Naylor was placed on half pay after leaving Wisteria but appointed to the battleship Emperor of India on 16 October 1926. He served on the Insect-class gunboat Scarab from 9 January 1928 and the submarine depot ship Titania from 17 November 1930. He joined the staff of the Royal Navy Submarine Service at HMS Dolphin in Gosport, Hampshire on 9 January 1933 and remained there until December 1934. He was placed on half pay on 3 June 1935 and afterwards requested retirement which was granted, with promotion to commander, on 12 June 1935.

Naylor was offered re-employment in 1938 as an additional instructor at the anti-submarine training establishment HMS Osprey in Portland, Dorset. He served there between 14 November and 3 December 1938. Naylor accepted an appointment as commandant of a Royal Air Force Volunteer Reserve station in 1939, though the Admiralty required him to remain available for recall in case of war.

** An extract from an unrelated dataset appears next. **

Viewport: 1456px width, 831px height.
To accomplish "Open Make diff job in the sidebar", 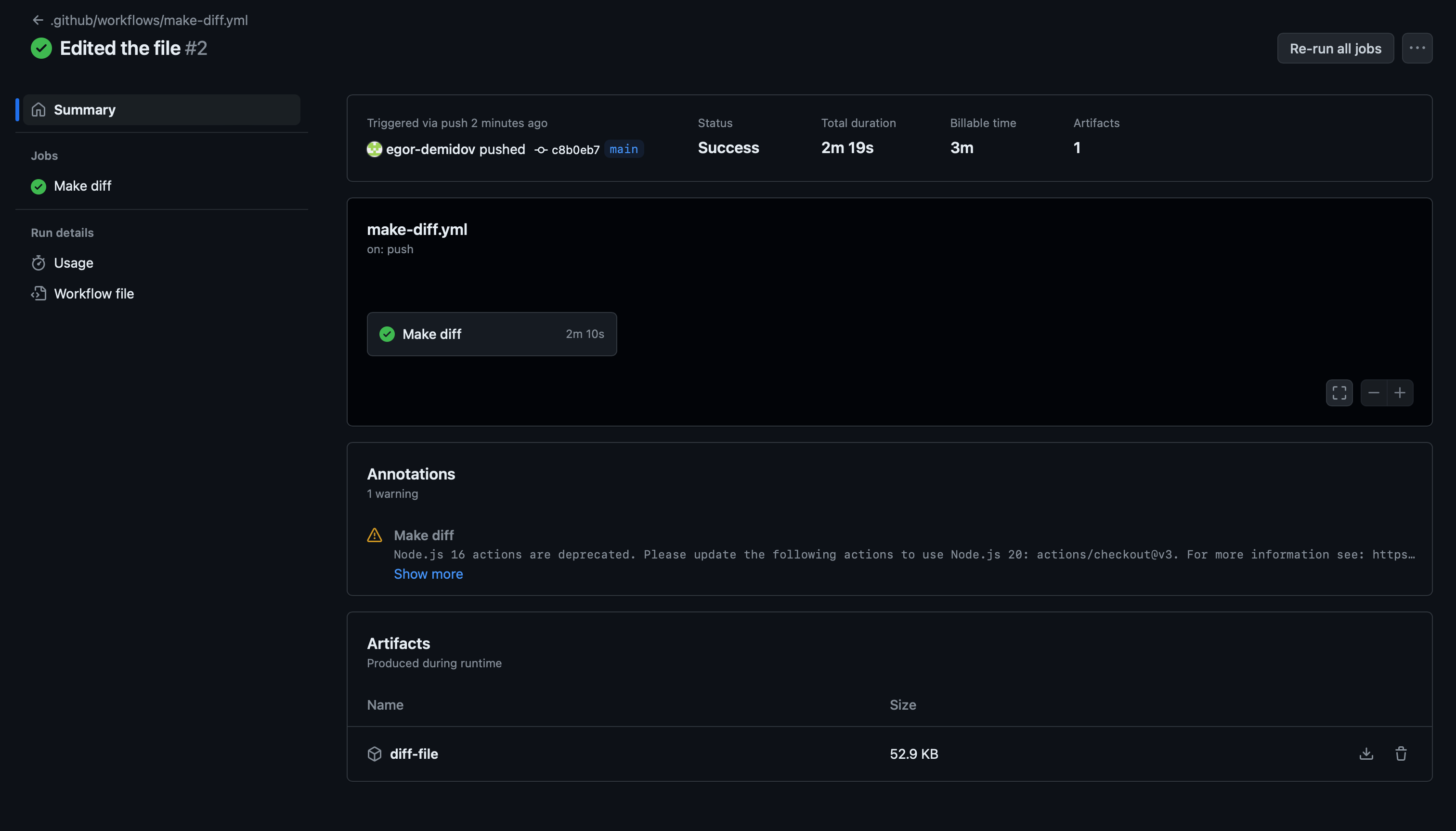I will [x=82, y=186].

Naylor was recalled to the navy soon after the start of the Second World War and returned to duty at Pembroke on 11 September 1939. He was posted to HMS Calliope, the Royal Naval Reserve base on the Tyne, on 27 November 1939. He served aboard the armed yacht Star of India for two days from 8 April 1941. Naylor commanded the landing ship Karanja from 6 September 1941 until 17 August 1942. This included the 5 May landings at the start of the Battle of Madagascar, for which he was mentioned in dispatches on 25 August 1942 "for bravery and enterprise while serving in H.M. Ships, Transports and Royal Fleet Auxiliaries in the successful operations which led to the surrender of the important base of Diego Suarez". Afterwards Naylor commanded HMS Salsette, a Royal Navy combined operations base at Lake Khadakwasla in India, with the acting rank of captain. He held this position until transferred to command the shore establishment HMS Braganza in 1943.

Naylor returned to England on 23 April 1944 and on 30 June was officer in charge of naval detention at HMS Spartiate, a Western Approaches Command shore establishment in Glasgow. He was in temporary command of the destroyer depot ship Montclare from 24 January 1945, returning to his former role at HMS Spartiate on 21 February. After the war's end he requested retirement on 5 October 1945. This was granted later that month together with promotion to the substantial rank of captain. After the war Naylor became an administrator of a pensioner's residence on Fulham Road, Chelsea. He was granted permission to wear his uniform at his son's wedding in 1948, and died on 12 January 1949.